> [Required action]
Whenever the word "icon" shows up in a line of the data, copy that line.

BEGIN Data shown

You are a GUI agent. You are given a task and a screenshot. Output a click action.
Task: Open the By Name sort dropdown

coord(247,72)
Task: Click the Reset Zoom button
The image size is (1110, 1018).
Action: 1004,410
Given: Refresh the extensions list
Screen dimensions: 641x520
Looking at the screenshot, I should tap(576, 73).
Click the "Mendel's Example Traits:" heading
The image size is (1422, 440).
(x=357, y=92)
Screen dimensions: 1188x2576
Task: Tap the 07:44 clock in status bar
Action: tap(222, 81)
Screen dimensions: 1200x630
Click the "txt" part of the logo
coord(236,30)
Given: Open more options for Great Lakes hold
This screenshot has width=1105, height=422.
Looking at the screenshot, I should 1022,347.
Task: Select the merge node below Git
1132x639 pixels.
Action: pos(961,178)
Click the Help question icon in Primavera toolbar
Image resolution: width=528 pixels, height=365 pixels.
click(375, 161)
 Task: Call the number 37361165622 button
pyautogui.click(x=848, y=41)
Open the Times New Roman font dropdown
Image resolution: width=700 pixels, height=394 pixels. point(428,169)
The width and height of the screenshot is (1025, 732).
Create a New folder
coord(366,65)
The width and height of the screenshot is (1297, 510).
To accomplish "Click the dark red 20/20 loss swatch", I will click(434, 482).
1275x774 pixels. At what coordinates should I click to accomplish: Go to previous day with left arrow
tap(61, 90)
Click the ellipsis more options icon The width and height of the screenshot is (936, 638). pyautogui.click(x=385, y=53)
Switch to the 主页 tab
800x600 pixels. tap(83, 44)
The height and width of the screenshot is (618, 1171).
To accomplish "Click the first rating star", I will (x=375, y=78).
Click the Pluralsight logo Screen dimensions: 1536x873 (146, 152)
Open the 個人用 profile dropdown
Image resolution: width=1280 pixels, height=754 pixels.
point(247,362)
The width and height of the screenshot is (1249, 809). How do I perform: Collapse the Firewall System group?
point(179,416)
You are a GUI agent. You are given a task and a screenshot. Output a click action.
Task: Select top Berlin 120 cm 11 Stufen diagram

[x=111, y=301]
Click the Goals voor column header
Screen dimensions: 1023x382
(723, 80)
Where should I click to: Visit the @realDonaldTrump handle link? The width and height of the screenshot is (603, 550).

END Data shown

> [Solution to the problem]
Click the Help question icon in Primavera toolbar
Click the ellipsis more options icon The width and height of the screenshot is (936, 638). pyautogui.click(x=385, y=53)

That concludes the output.